Le temps d'une traversée.
L'eau turquoise du bassin porte mon corps. Mes jambes se déplient, une poussée de mes pieds contre le carrelage bleu m'allonge sur les milliers de vaguelettes. Je suis sur le dos et ce ne sont que quelques battements qui me déplacent, légère, oubliée par la gravité. Les yeux vers le ciel, bleu net. Il se découpe dans la frange vert foncé des pins parasols. Une petite lune claire sourit dans l'azur. Deux larges goélands fendent d'une diagonale l'immensité. Sur le bord, en tournant à peine la tête, je devine mes amis sur les canapés, mon chien couché sur les dalles chaudes, le jus de mangue orange vif posé sur la table basse. Je suis sourde de paix, je ne perçois que les vibrations régulières de l'eau sur les bords du bassin.
Le lecteur.
Une salle de classe, quinze élèves, des têtes baissées sur des copies qui viennent d'être distribuées et qui seront ramassées. Un contrôle de lecture sur le livre de Philippe Claudel, La petite fille de Monsieur Linh. Une vingtaine de questions simples pour qui a lu. La première, un cadeau, pour y répondre, on n'avait même pas besoin d'ouvrir le livre (que je suis gentille et bienveillante !) : il faut me donner le nom de l'auteur. Un élève lève la tête et avec toute sa sincérité me beugle " Mais Madame, vous aviez pas précisé qu'il fallait lire la couverture !"

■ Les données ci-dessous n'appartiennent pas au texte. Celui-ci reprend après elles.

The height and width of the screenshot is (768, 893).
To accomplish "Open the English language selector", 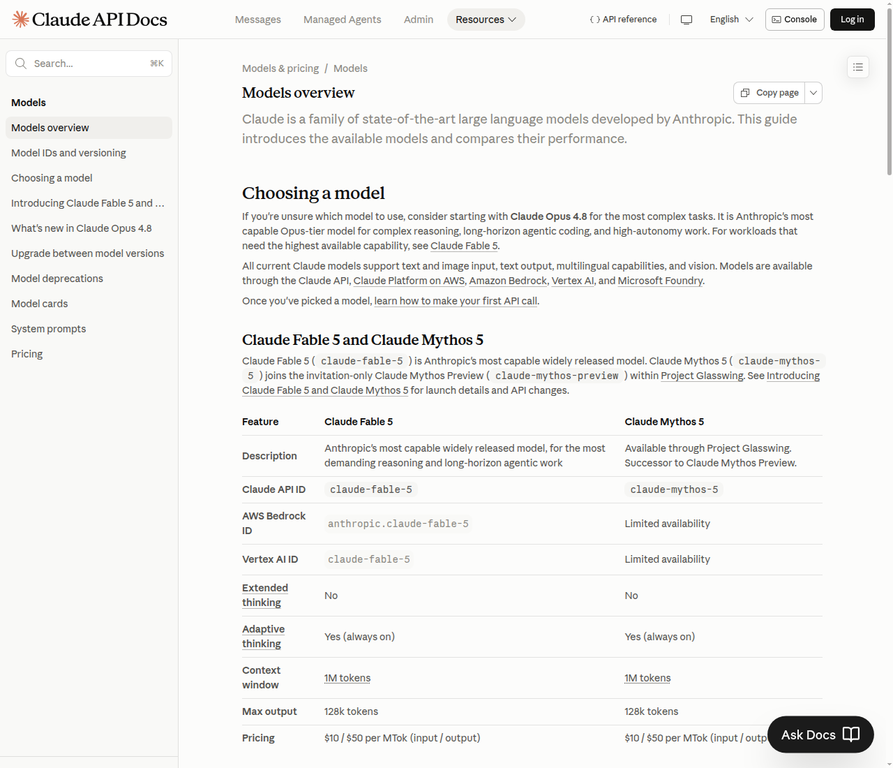I will click(731, 19).
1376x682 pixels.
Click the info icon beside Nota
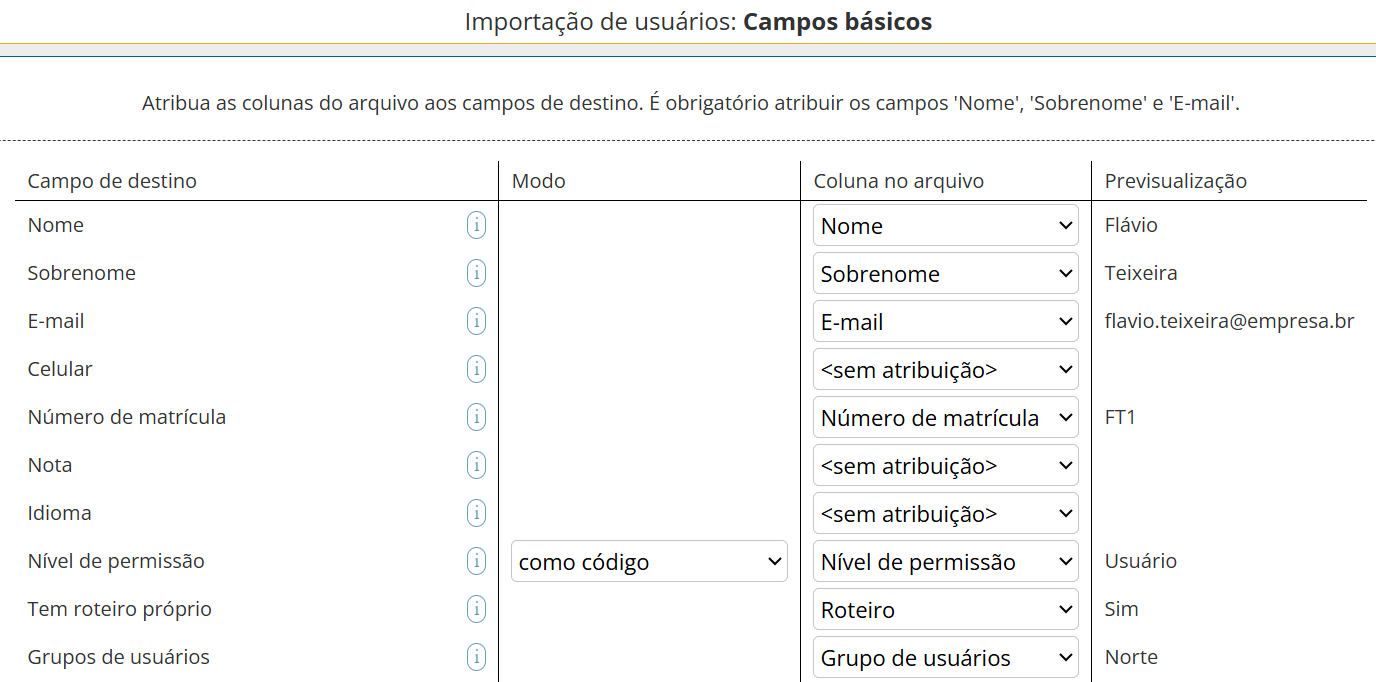coord(477,465)
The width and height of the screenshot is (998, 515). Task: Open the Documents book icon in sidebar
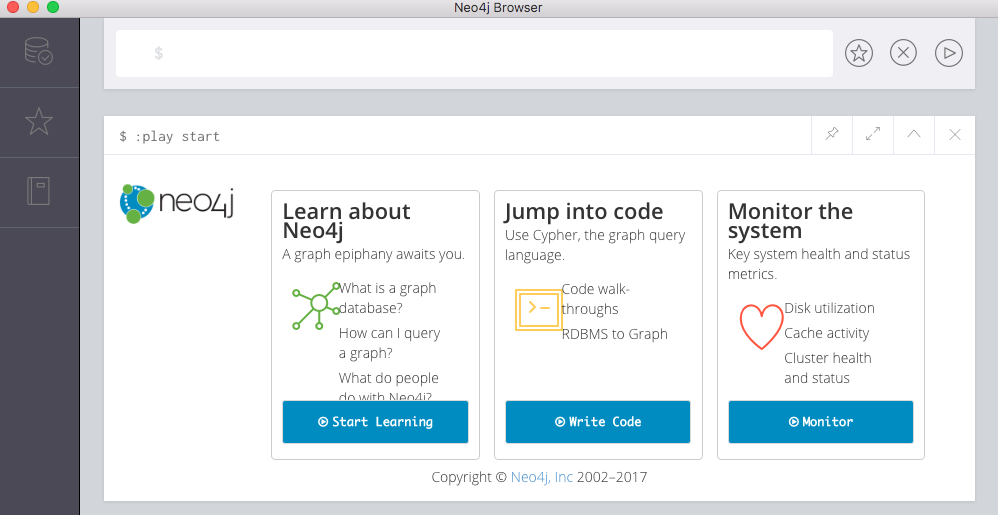coord(39,191)
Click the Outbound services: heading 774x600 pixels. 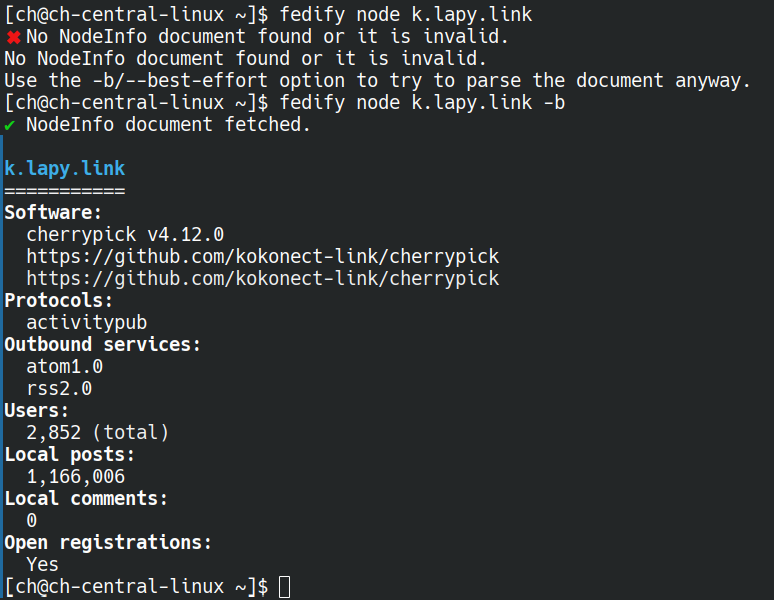(103, 344)
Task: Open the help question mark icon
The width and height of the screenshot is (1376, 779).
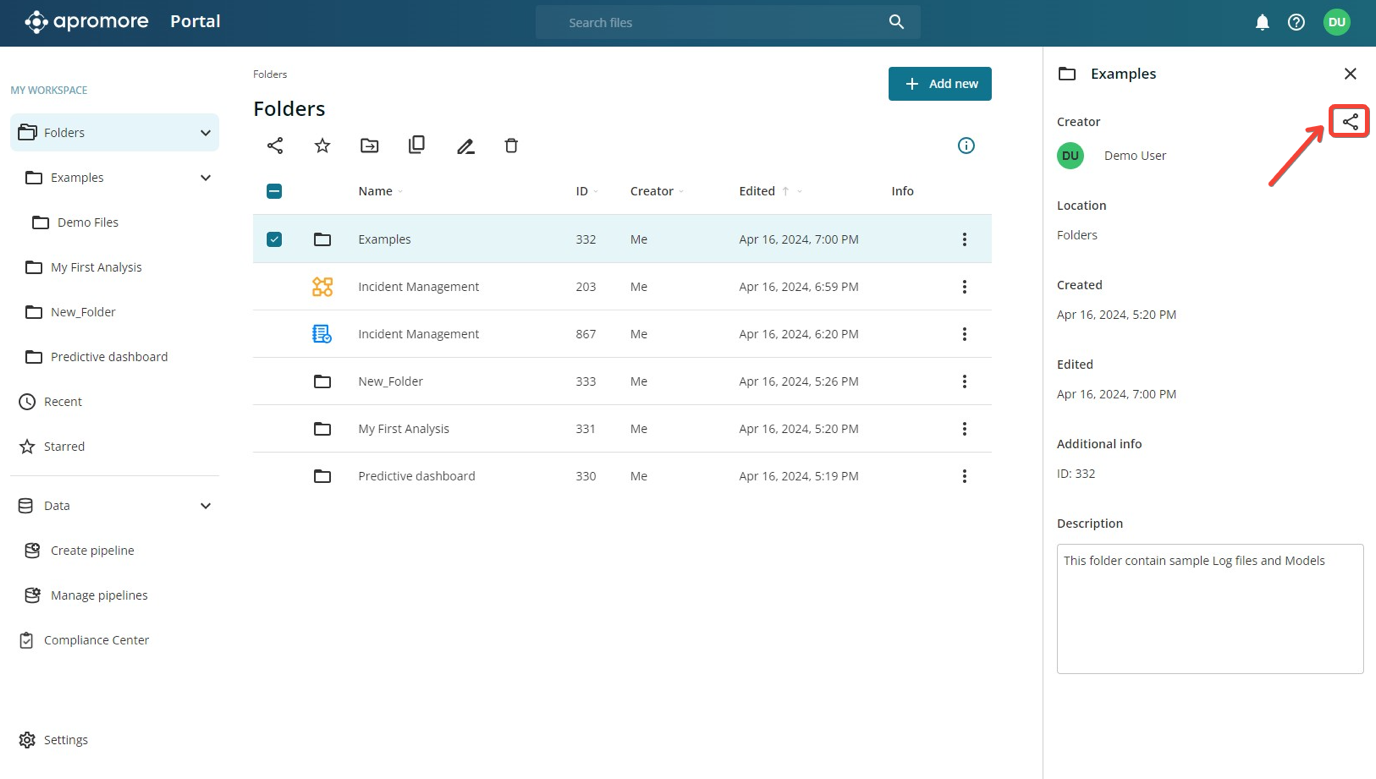Action: click(x=1296, y=22)
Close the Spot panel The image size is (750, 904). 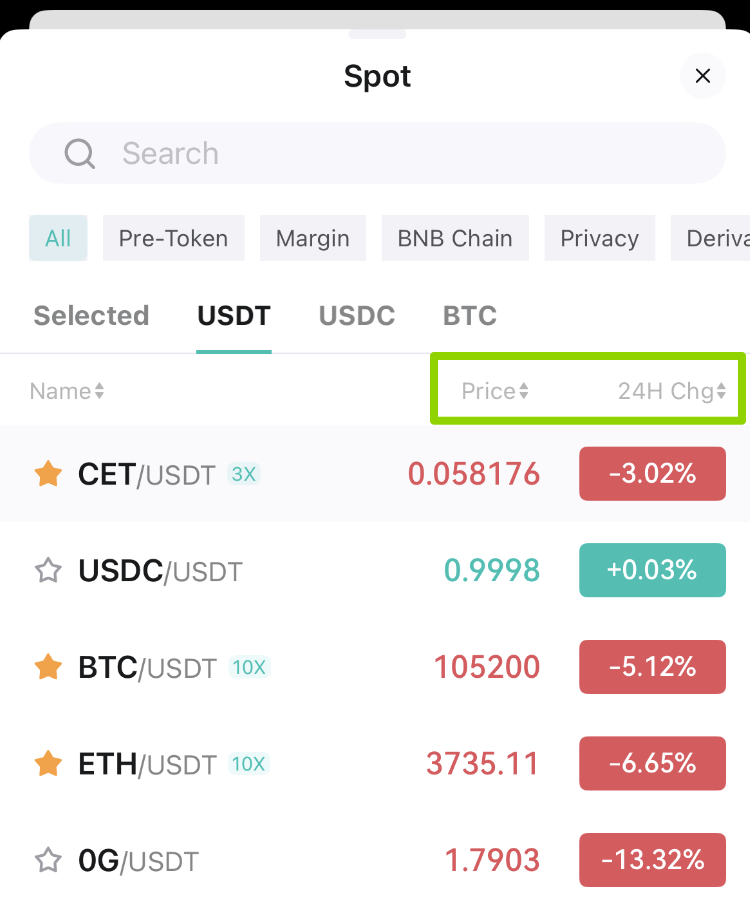pos(703,76)
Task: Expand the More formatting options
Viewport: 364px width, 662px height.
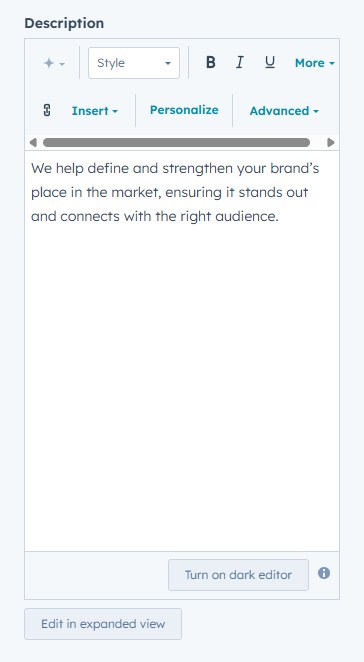Action: click(x=315, y=63)
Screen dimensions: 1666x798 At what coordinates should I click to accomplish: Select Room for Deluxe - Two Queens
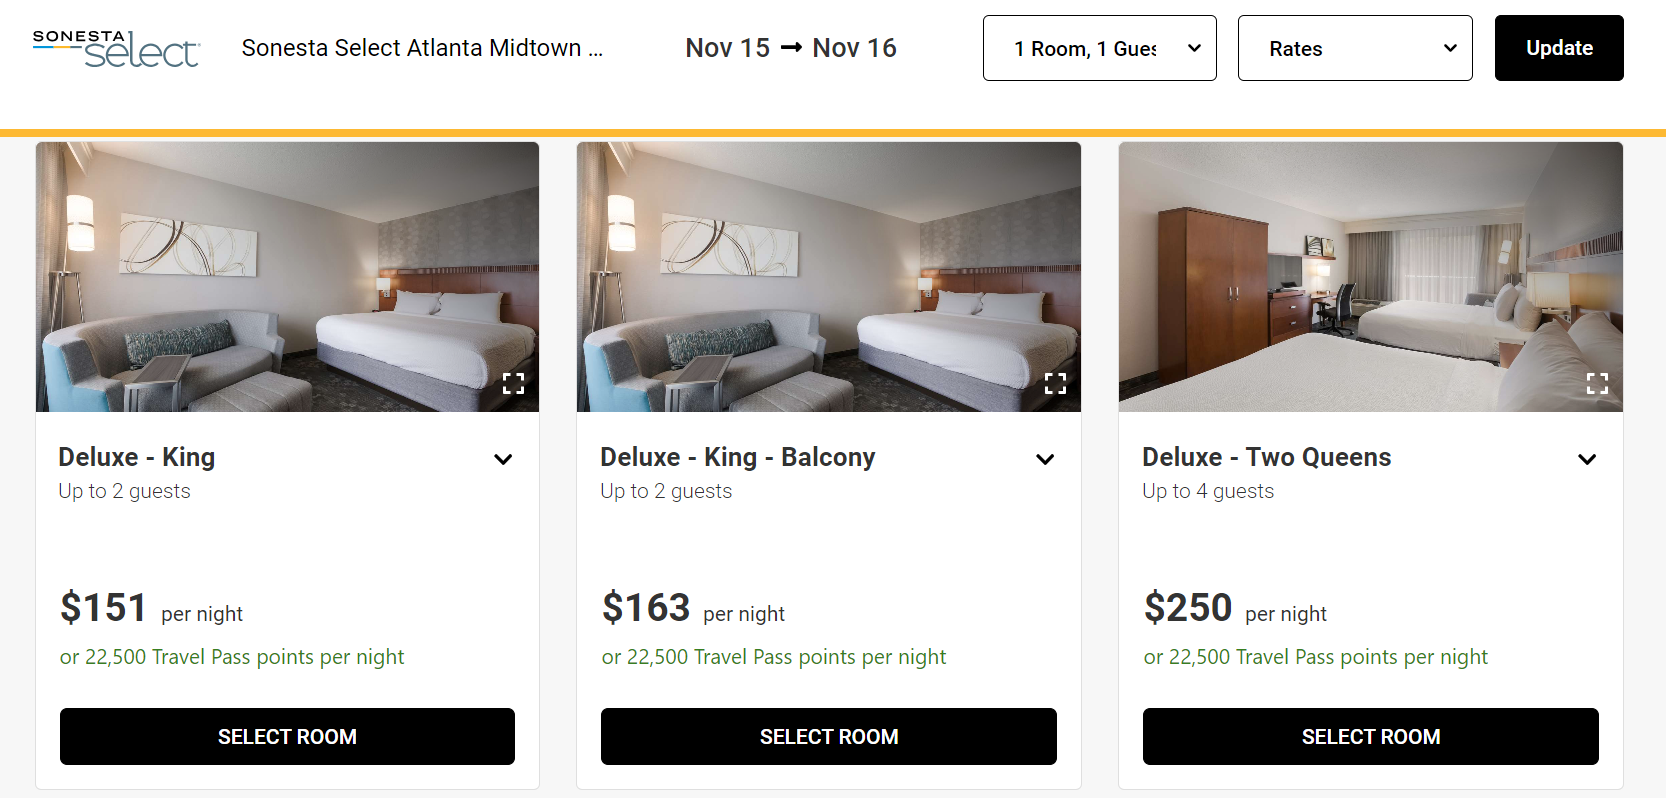click(1370, 737)
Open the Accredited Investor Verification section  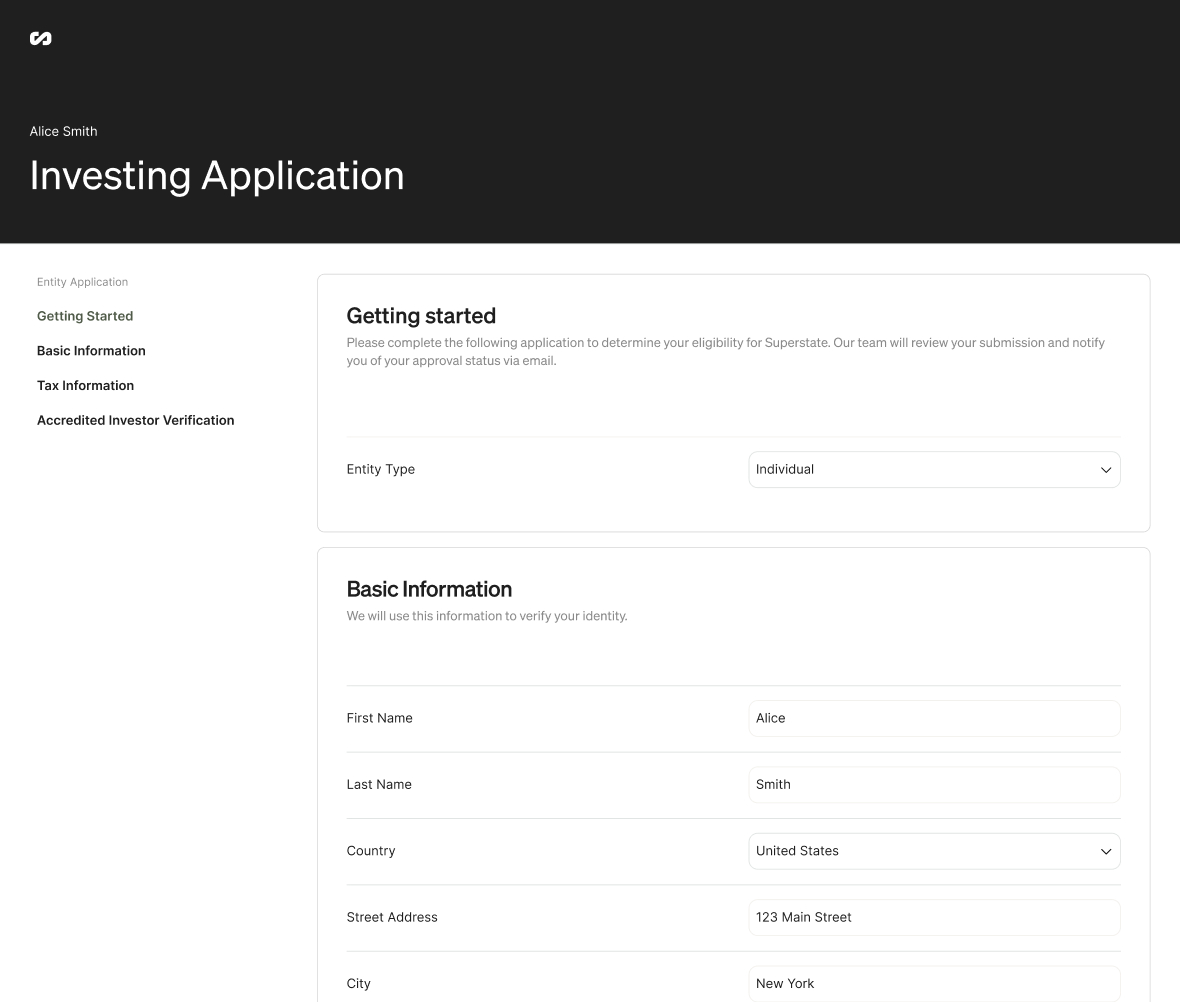[135, 420]
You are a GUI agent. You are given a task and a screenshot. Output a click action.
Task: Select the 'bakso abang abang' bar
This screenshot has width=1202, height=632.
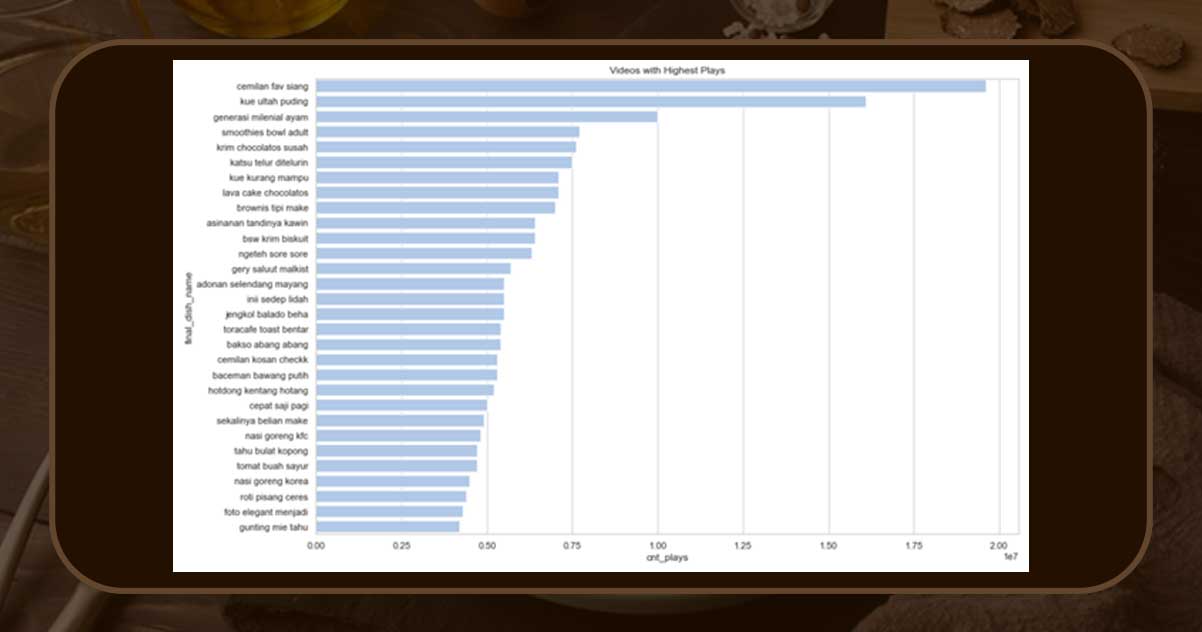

Je fais un métier formidable.
Inquiétude.
L'inquiétude est ma matière grise.
Elle est cette tension qui me brise.
Elle s'insinue où jamais on ne l'attend,
Dans les interstices de chaque instant.
Elle est irritation, comme l'étiquette d'une chemise,
La lanière d'une sandale, la poignée d’une valise,
Et sans prévenir elle devient douleur ou sang.
Elle fait du passé et du futur le présent,
Pour écraser le moment.
Incantation de craintes,
Chant de lamentation.
«S’inquiéter, c’est comme prier pour ce qu’on ne veut pas»
Ménage de printemps.
J'ai changé le fond, un peu la forme. Puis j'ai comme d'habitude envie de revenir écrire plus souvent. Mais je trouvais le "lieu" un peu poussiéreux. Alors j'ai mis de l'ordre et du frais. Puis m'est venue l'idée de trier mes "liens". Toute cette colonne de droite sur laquelle je cliquais frénétiquement fut un temps. Drôle d'impressions... De constater que certaines pages n'ont pas changé, qu'elles continuent à avancer, ou qu'au contraire, elles se sont éteintes, épuisées. J'ai supprimé une bonne partie. Ça m'a fait comme de jeter de vieille boîtes pleine d'une correspondance passée. Je laissais ces liens inactifs ici, comme tous ces objets que je garde (ticket de métro, places de concert, mots doux sur une serviette en papier...), comme une trace de mémoire.
J'ai commencé à écrire ici il y a dix ans cette année. Le format était alors révolutionnaire. Mais dépassé aujourd'hui, par les réseaux sociaux et toutes ces communautés virtuelles bien plus avant-gardistes. Pourtant, je veux maintenir Diane en vie. Je lui trouve presque un charme et peu désuet.